# WHAT IS BEING ASKED
Could you give again exactly, and only, the lines from the one holding "[instagram] (124, 2436)" through the end of the data, both ends included, with pictures left out?

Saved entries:
□ □ □ □ □ □ □

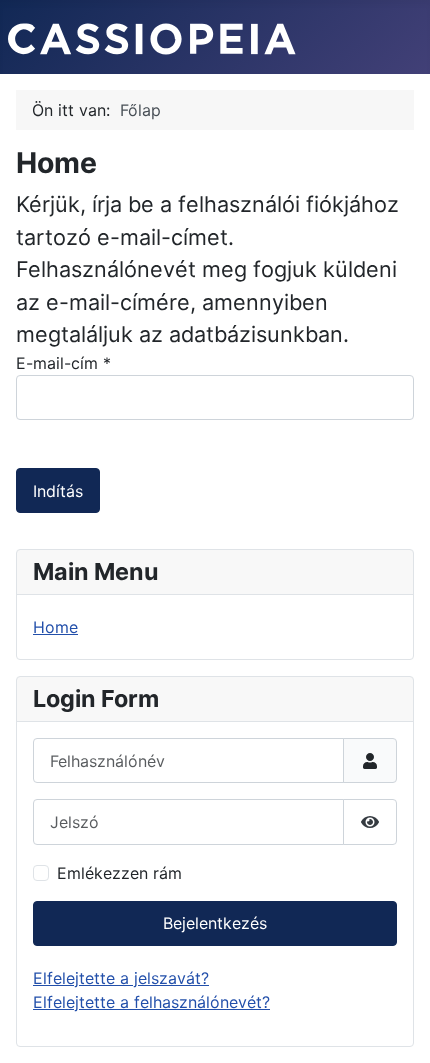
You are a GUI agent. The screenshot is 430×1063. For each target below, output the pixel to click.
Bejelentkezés (215, 923)
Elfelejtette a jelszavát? (121, 978)
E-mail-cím (63, 363)
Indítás (58, 491)
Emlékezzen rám (119, 873)
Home (55, 627)
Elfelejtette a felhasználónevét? (151, 1002)
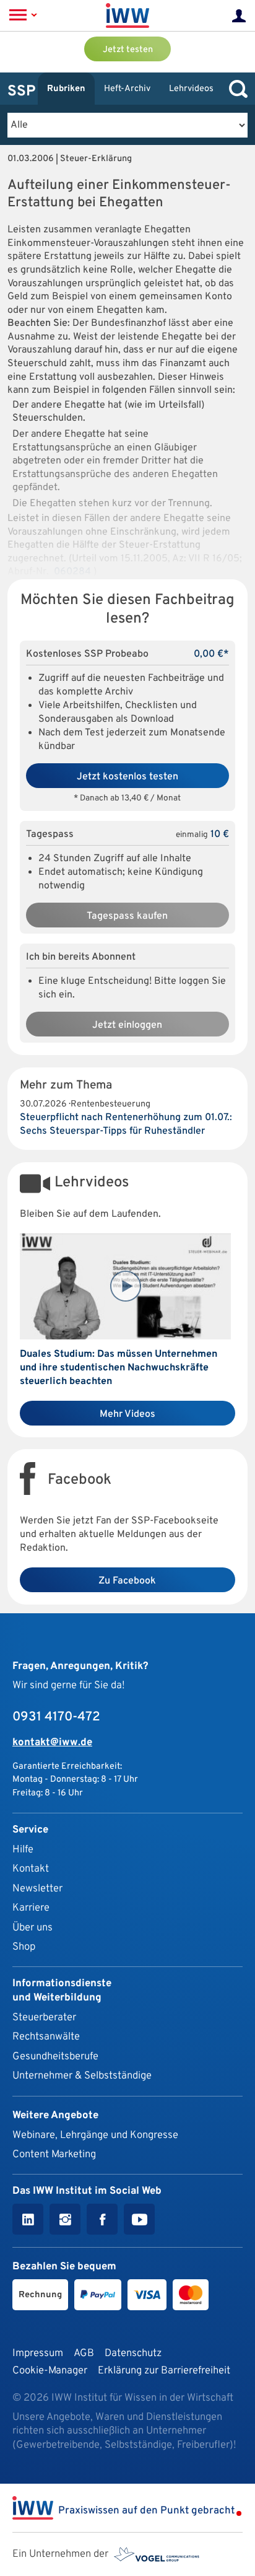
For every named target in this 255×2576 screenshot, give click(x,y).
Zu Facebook (127, 1581)
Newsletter (37, 1888)
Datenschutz (133, 2353)
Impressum (37, 2353)
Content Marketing (54, 2154)
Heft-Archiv (127, 89)
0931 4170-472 (56, 1717)
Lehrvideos (191, 89)
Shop (23, 1946)
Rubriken (66, 89)
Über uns (32, 1927)
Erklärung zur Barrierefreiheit (164, 2370)
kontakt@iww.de (52, 1742)
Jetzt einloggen (127, 1025)
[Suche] (235, 88)
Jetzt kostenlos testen (127, 777)
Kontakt (30, 1868)
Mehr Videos (127, 1414)
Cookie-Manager (49, 2370)
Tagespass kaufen (127, 916)
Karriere (31, 1907)
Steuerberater (44, 2017)
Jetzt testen (128, 50)
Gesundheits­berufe (55, 2056)
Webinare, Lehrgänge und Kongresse (95, 2135)
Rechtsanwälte (46, 2036)
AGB (84, 2353)
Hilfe (22, 1849)
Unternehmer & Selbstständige (82, 2075)
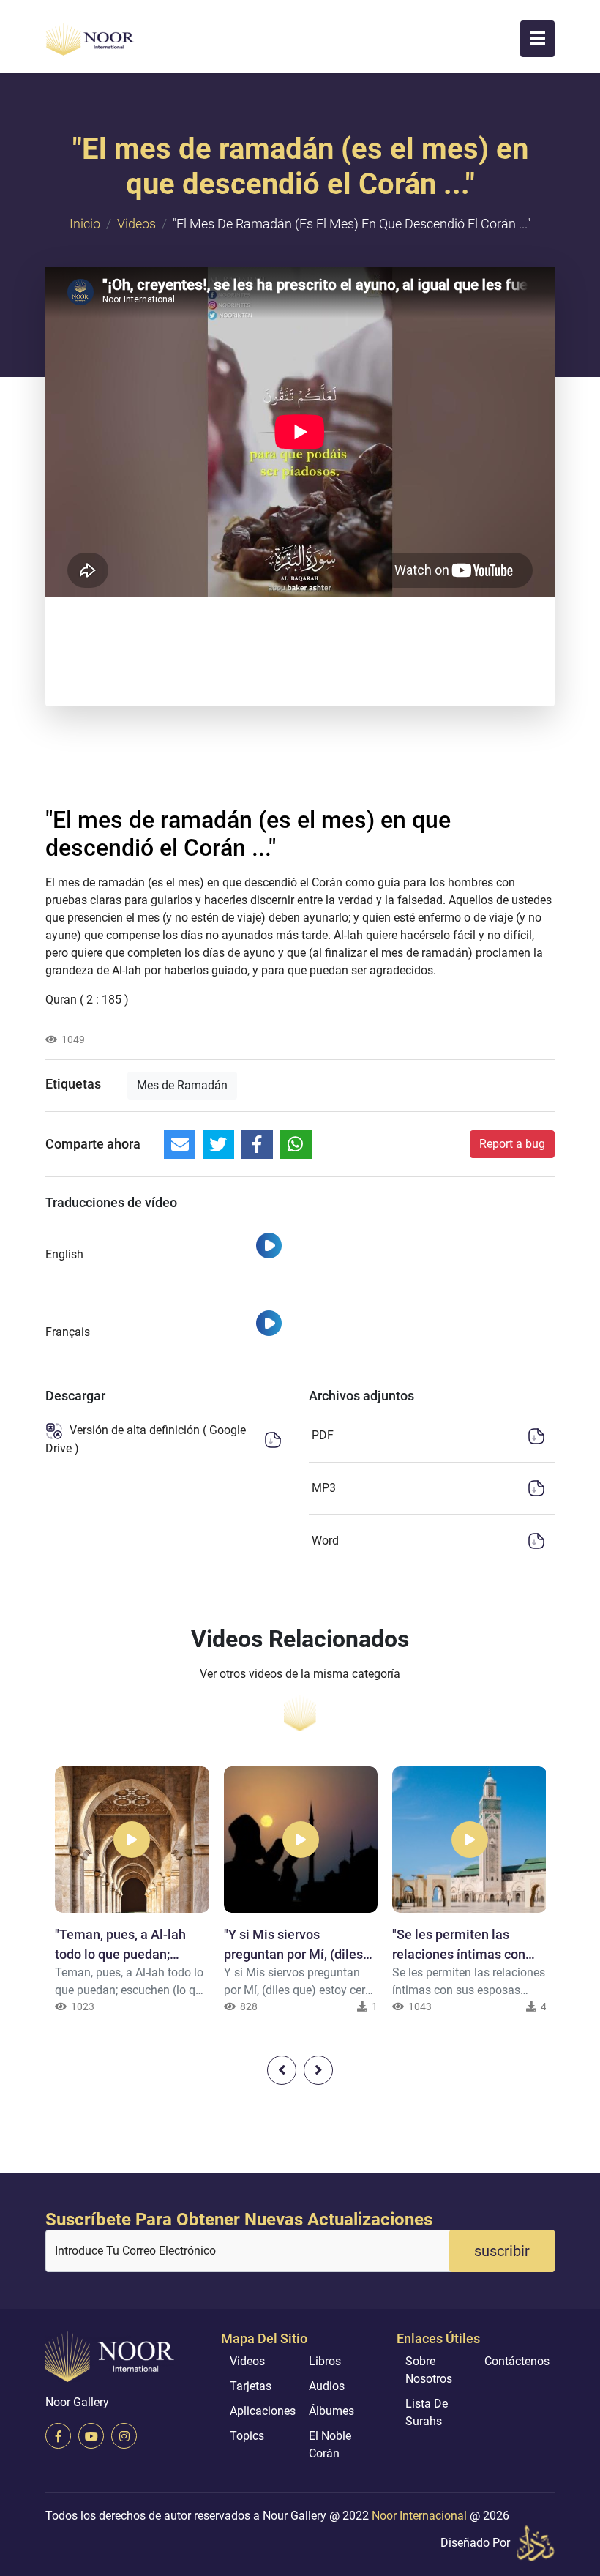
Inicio (85, 223)
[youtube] (91, 2436)
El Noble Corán (330, 2444)
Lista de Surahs (426, 2412)
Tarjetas (250, 2386)
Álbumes (331, 2411)
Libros (325, 2361)
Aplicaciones (263, 2411)
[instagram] (124, 2436)
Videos (136, 223)
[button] (537, 38)
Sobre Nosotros (428, 2370)
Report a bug (512, 1144)
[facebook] (58, 2436)
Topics (247, 2436)
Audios (327, 2386)
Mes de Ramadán (182, 1085)
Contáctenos (517, 2361)
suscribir (502, 2251)
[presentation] (281, 2070)
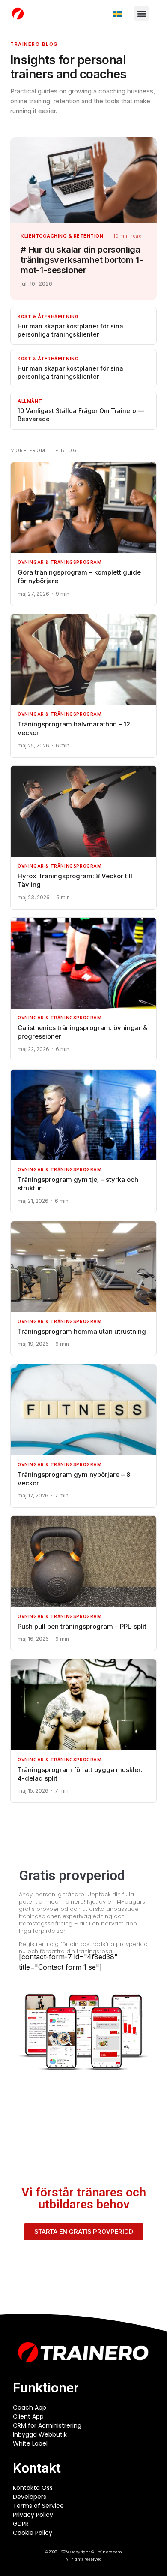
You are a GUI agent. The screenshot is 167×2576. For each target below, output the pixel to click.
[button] (141, 13)
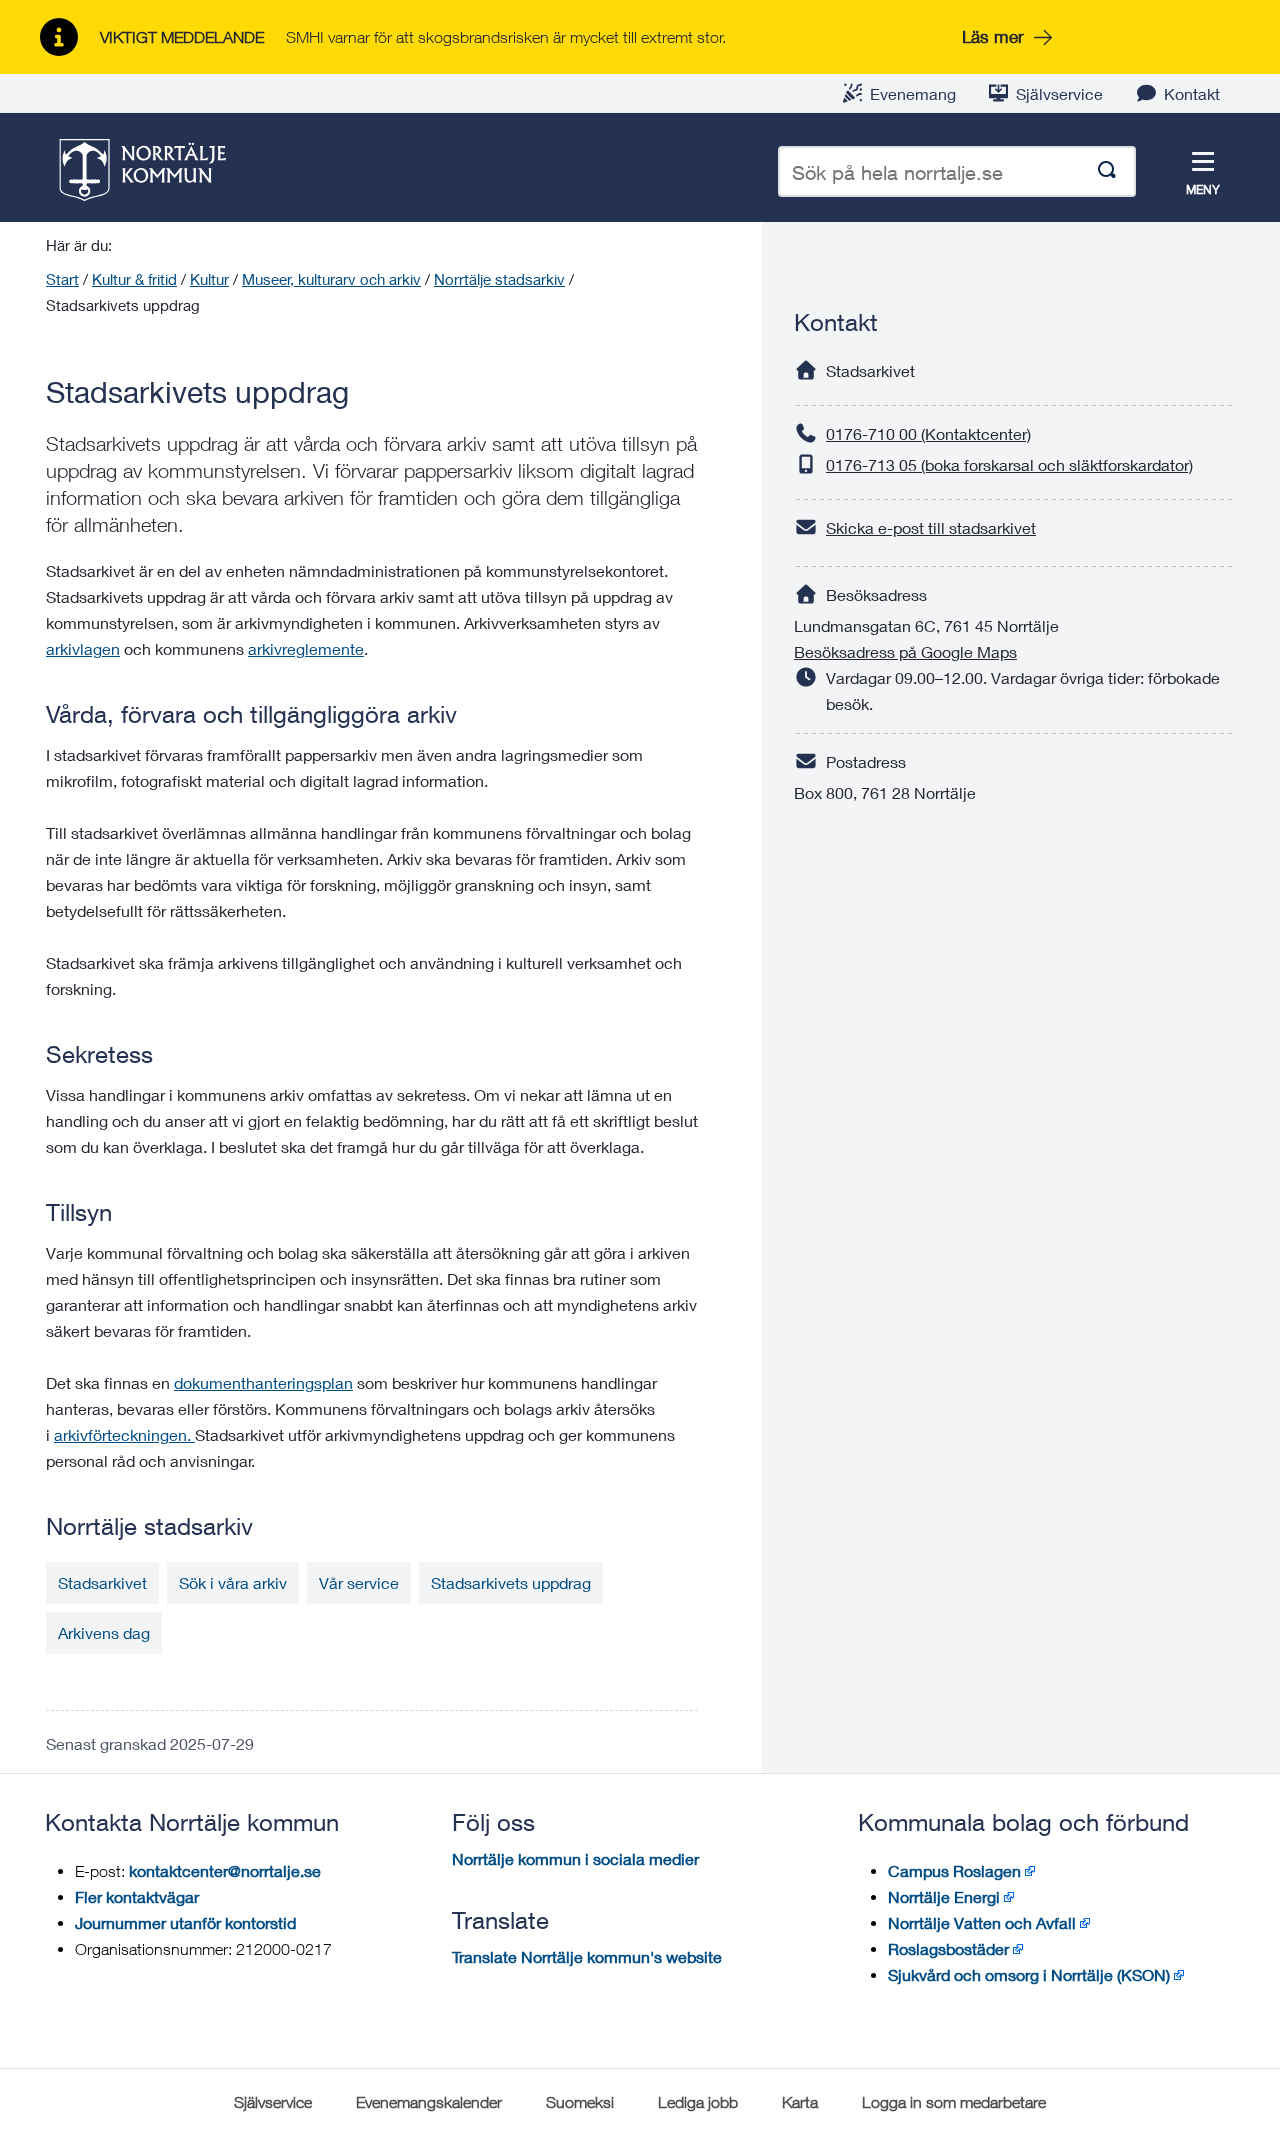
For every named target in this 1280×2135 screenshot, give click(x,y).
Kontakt (1192, 93)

□ □ □ □ □ □ □

# WRITTEN ANSWER
[instagram] (124, 2436)
Videos (136, 223)
[button] (537, 38)
Sobre Nosotros (428, 2370)
Report a bug (512, 1144)
[facebook] (58, 2436)
Topics (247, 2436)
Audios (327, 2386)
Mes de Ramadán (182, 1085)
Contáctenos (517, 2361)
suscribir (502, 2251)
[presentation] (281, 2070)
You are a GUI agent. The screenshot is 167×2576. For each target below, output the pixel to click.
[button] (141, 13)
For every named target in this 1280×2135 screenshot, give click(x,y).
Kontakt (1192, 93)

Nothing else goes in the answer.